Era indiscutiblemente más fuerte que yo y la ira le daba una clara ventaja. Me
tropecé, caí de espaldas. Aquel falso Félix no respondía. ¡Basta! ¡No! ¡No desapareceré!
No podía controlarlo, el brazo me flojeó, la navaja se acercó peligrosamente a
mi estómago. Un empujón fortuito hizo que se deslizara hasta chocar con una de
mis costillas. Un torrente de sangre se abrió paso tiñendo la blancura de mi
camisa desabrochada. Se asustó, soltó la navaja. Yo sentía cómo la vida chorreaba
con la sangre. Asustado. Muerto de miedo. Corriendo despavorido. Se perdió en
la oscuridad mientras gritaba al silencio “¡Soy Félix Puente!” para acallar el
eco de su conciencia.

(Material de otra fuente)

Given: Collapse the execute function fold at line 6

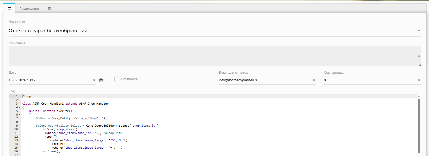Looking at the screenshot, I should (19, 115).
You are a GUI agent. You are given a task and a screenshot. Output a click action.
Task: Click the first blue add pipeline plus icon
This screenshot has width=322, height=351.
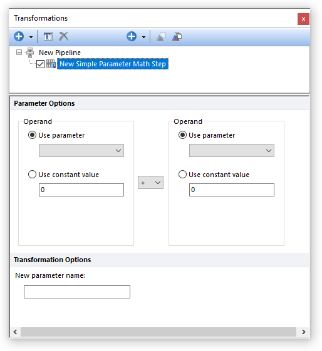pos(19,36)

Yo me desangraba en la acera. No era ahora tan diferente
al hombre de aquella estancia. Las bestias que se escondían entre las sombras
se trasfiguraban alargando sus dedos cadavéricos para asaltarme en mi último
aliento.
-¡Yo!
–cada palabra me robaba un segundo de vida- ¡Yo! Que os he dado la vida… -Los
adoquines se ruborizaban con el torrente de sangre que perdía- ¿Así me lo
pagáis? –Nadie hacía nada. Moría en la calle tan solo como llevaba años
haciéndolo en mi celda.
Cerré los ojos, me acurruqué en el final de la
calle y me quedé tendido sobre...
Observaba
inmiscuyéndome entre los barrotes de aquel oscuro agujero. El quinqué ya no
burbujeaba, la pluma había caído al suelo y la cabeza del escritor descansaba
sobre el blanco roto de la hoja. Las últimas palabras que los rayos más agudos
distinguían en su papel eran “…me quedé
tendido sobre…”
Continuaba pintando de negro el cielo. Colocando luceros
en la inmensidad de aquel manto de nada. La luz abandonó la sala, un río de
sangre goteaba hasta el suelo de la celda. La oscuridad anunció su muerte.